The media has been discussing the recent discovery of Mayan astronomical calculations of events well past 2012. They are saying that this debunks the notion that the Maya predicted the end of the world on 21 December. Here’s a video news summary from Slate:
While this is really cool as an archaeological find, it doesn’t debunk anything that hasn’t been debunked a many, many times before. Indeed, the notion that the Maya ascribed any eschatological meaning to the end of the 13th b’ak’tun has been throughly discredited. For example, here’s an expert on the ancient Maya quoted in 2009:
“For the ancient Maya, it was a huge celebration to make it to the end of a whole cycle,” says Sandra Noble, executive director of the Foundation for the Advancement of Mesoamerican Studies in Crystal River, Fla. To render Dec. 21, 2012, as a doomsday or moment of cosmic shifting, she says, is “a complete fabrication and a chance for a lot of people to cash in.”

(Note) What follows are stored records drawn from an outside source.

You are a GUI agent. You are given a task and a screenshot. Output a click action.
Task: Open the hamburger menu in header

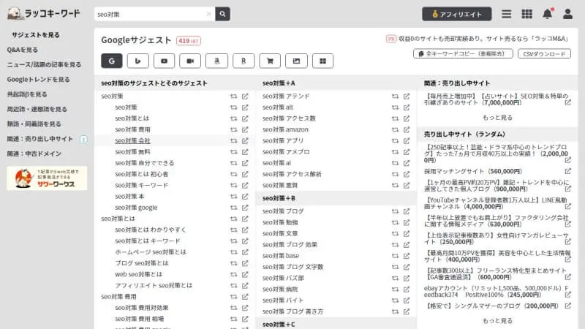(x=506, y=14)
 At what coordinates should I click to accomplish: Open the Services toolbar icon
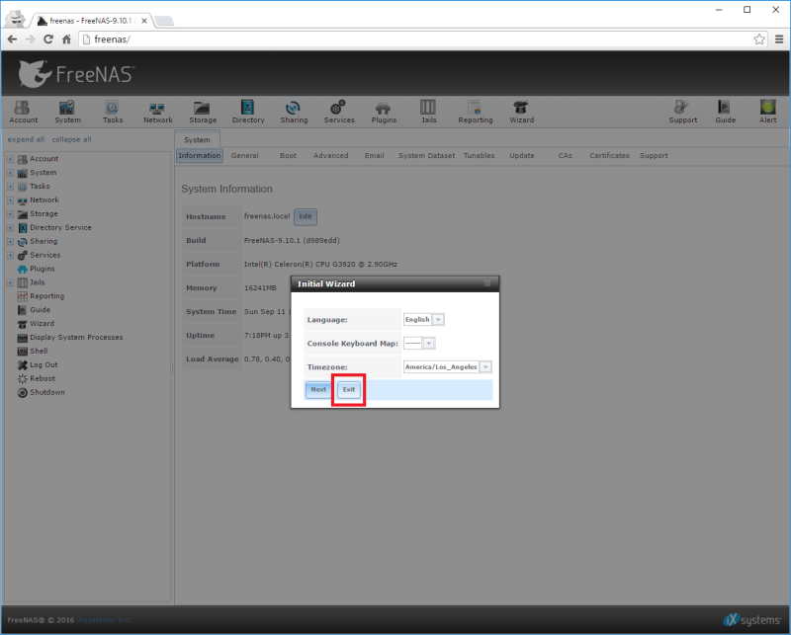(339, 111)
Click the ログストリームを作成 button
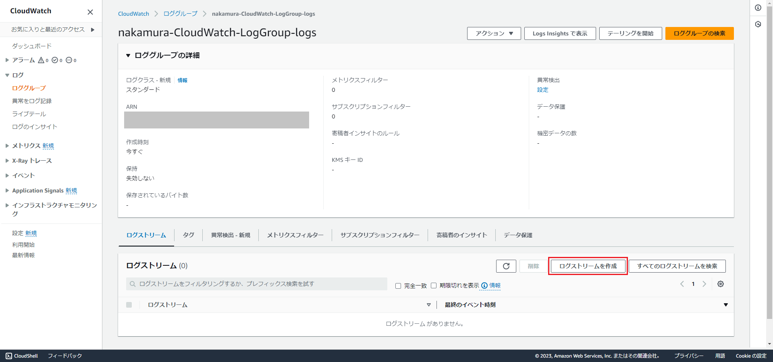Screen dimensions: 773x362 [588, 266]
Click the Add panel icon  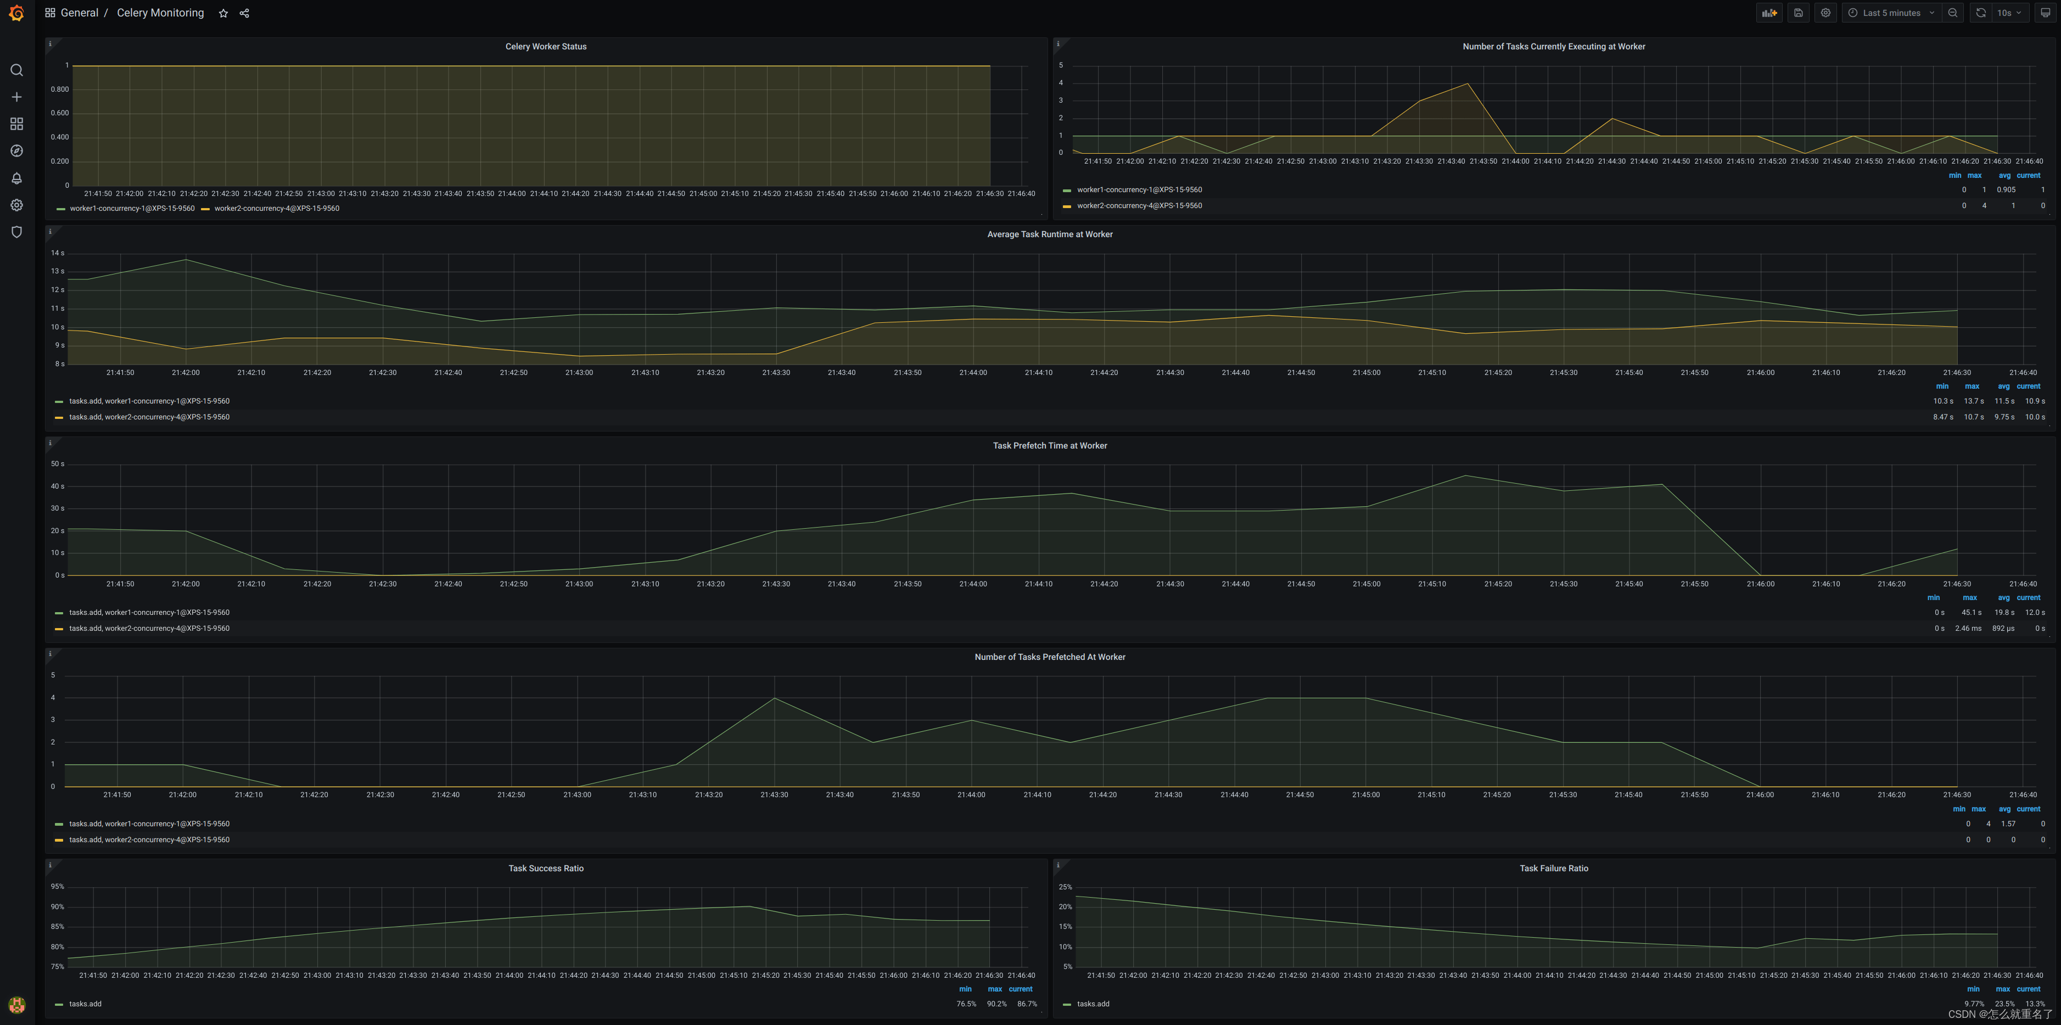click(1769, 13)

And here’s a Mayan elder quoted by the Associated Press in 2009:
Apolinario Chile Pixtun is tired of being bombarded with frantic questions about the Mayan calendar supposedly “running out” on Dec. 21, 2012. After all, it’s not the end of the world.
Or is it?
Definitely not, the Mayan elder insists. “I came back from England last year and, man, they had me fed up with this stuff.”
Let me tell you why I find the 2012 hype obnoxious: One of the key tenets of this 2012 stuff is that the ancient Mayan civilization had important insights that are now being ignored by modern Western society. Its believers hold themselves as more “enlightened” for recognizing the value of this native culture. Except, in reality, the hype is based on ignoring what the Maya said and misappropriating their voice to push silly new-age ideas.
Hopefully, these latest archaeological finds will tamp down this 2012 nonsense.